При слове «реквием» обычно представляют себе печальную заупокойную службу; в ушах звучит Моцарт или Верди, преобладающее настроение – скорбь, печаль, тяжкое раздумье о неизбежности ухода.
Но так же, как в символике Страшного Суда вдруг проглядывает странный праздник (вспомним «жену, облеченную в Солнце», на голове которой венец из двенадцати звезд, намек на новую землю и новое небо и многое другое, что говорит нам не только о катастрофе, но и о радости новой жизни…), так и в книге Елены Крюковой «Реквием» за спиной скорбного события всегда стоит очень сильная, яркая, и, не побоюсь сказать, уникальная радость бытия.
«Реквием» построен по принципу арочной конструкции: сначала «Книга Исхода» – и здесь перед нами проходит вереница ветхозаветных образов, нанизанных на веретено нынешнего дня, на тонкую нервную нить современности, – потом «Реквием для отца среди ненаписанных картин», где дочь рисует за умершего отца-художника картины, что он не успел нарисовать при жизни, – и, наконец, «Русское Евангелие», замыкающее новозаветными ассоциациями образную и философскую полноту всех трех композиций.
* * *
Нельзя понимать работу поэта так: берется какой-либо ветхозаветный персонаж и описывается возможно более подробно – красочно, увлекательно. Это было бы слишком просто. Любой небанальный авторский ход должен быть оправдан высоким чувством.
Крюковская «Книга Исхода» ориентирована на эту высокую патетику и одновременно обращена к приметам бедного родного быта.
Юдифь, желая отсечь голову Олоферну, на самом деле идет по ночной русской столице, входит в покои владыки и заносит свой карающий меч, и он не только библейский, но и настоящий, – а возможно, и будущий. Никто еще на земле не отменял месть, никто не отменял войну и вражду, и никто не отменял убийство убийцы.
Все вечно под Луной, да и сама Луна тоже вечна.

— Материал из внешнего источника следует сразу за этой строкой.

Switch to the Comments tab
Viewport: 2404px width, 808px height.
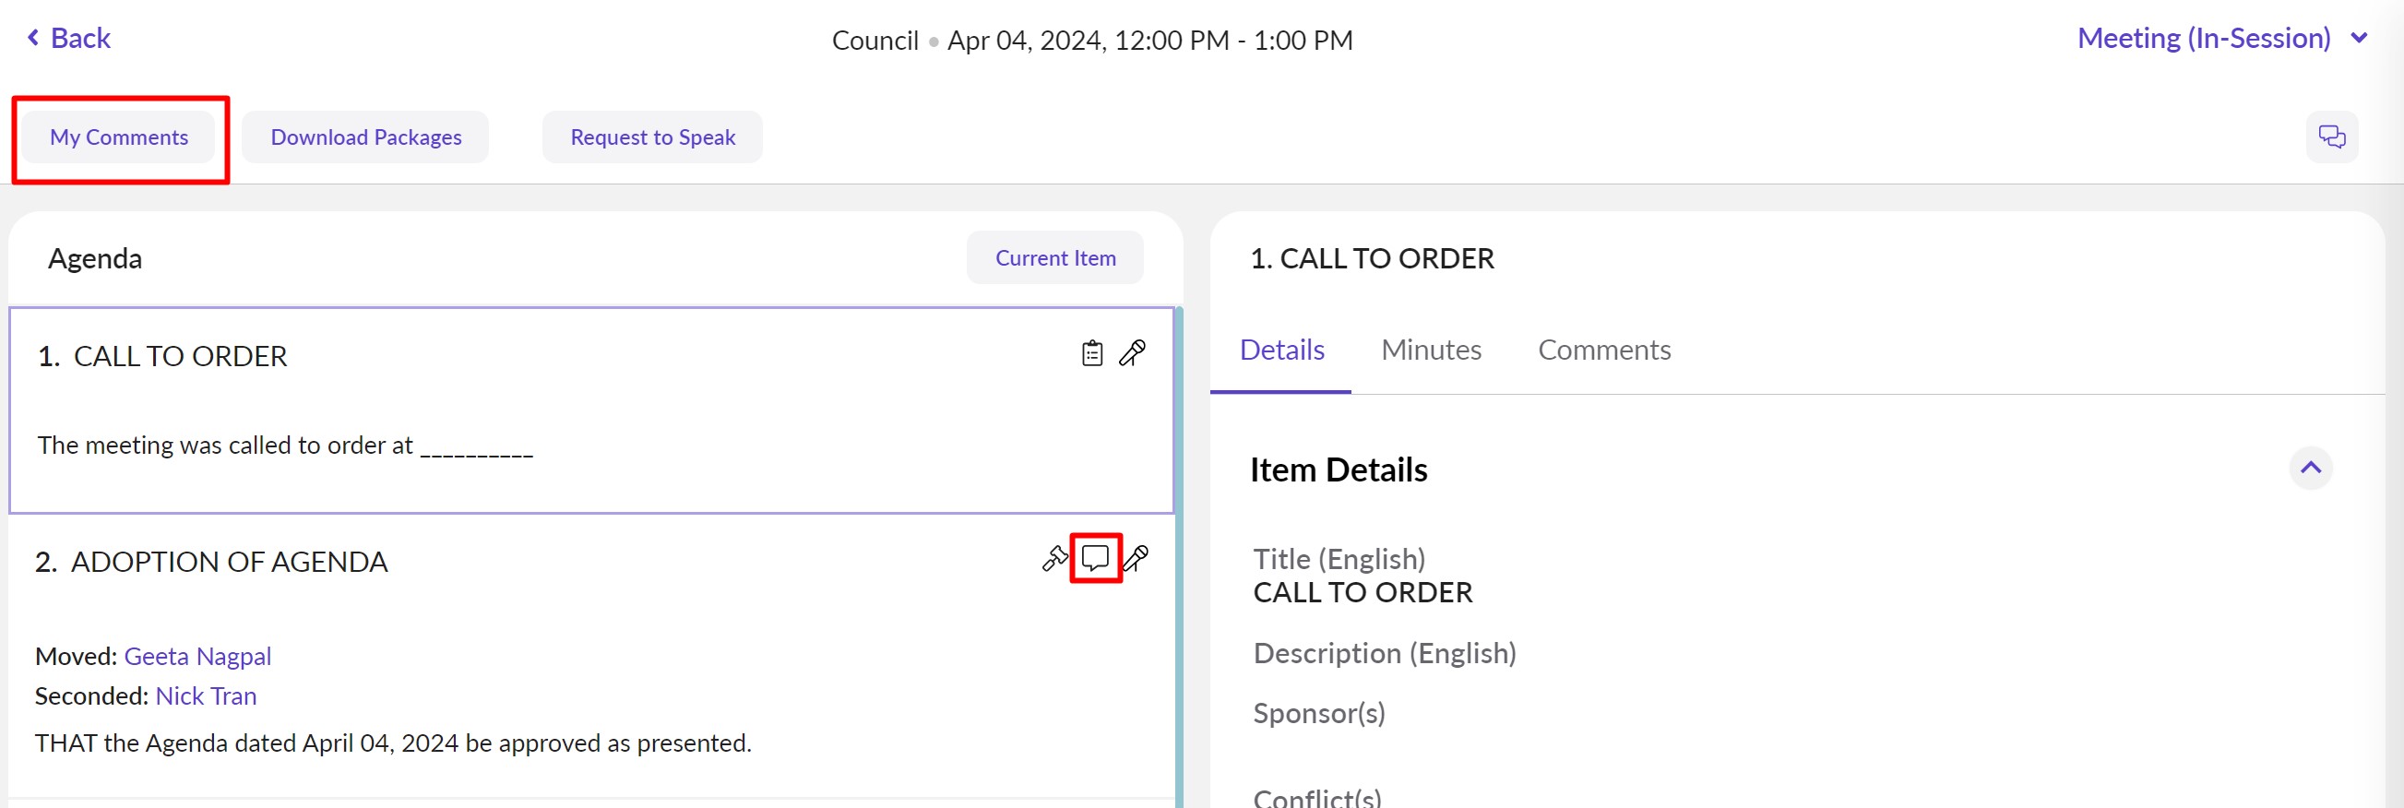click(1603, 350)
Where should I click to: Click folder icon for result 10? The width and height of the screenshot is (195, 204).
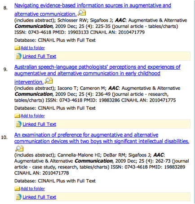(17, 188)
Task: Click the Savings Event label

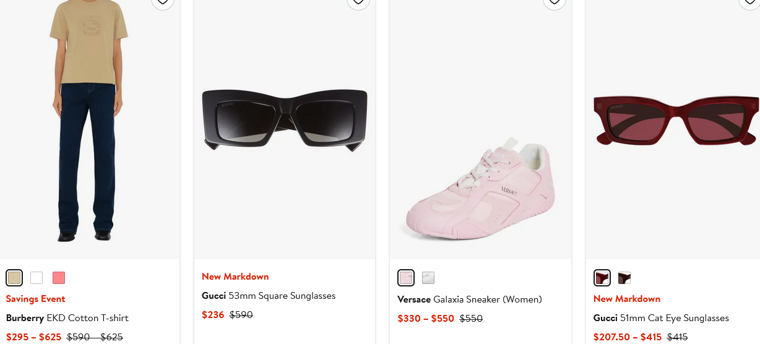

Вечна и праздничная ель, что мотается на городской площади под холодным ветром, и вокруг нее ходят люди – они совсем не библейские, они наши, русские, узнаваемые, и автор играючи стирает грани и границы:
Машет ель руками черными.
На мулаточке игрушки – сладкими клубниками.
А ветра по площади просторные
Машут флагами над сморщенными ликами.
Машут флагами – еще багряными!
Отрывают жесть со крыш серебряных!..
А пойдут из магазина пьяные —
Выдохнут: «А ель-то… как царевна…»
И заплачут пьяные, и выпьют из-за пазухи,
И засунут снова под тулуп питье горячее:
Их сынки – в земле сырой. Им – праздник памяти!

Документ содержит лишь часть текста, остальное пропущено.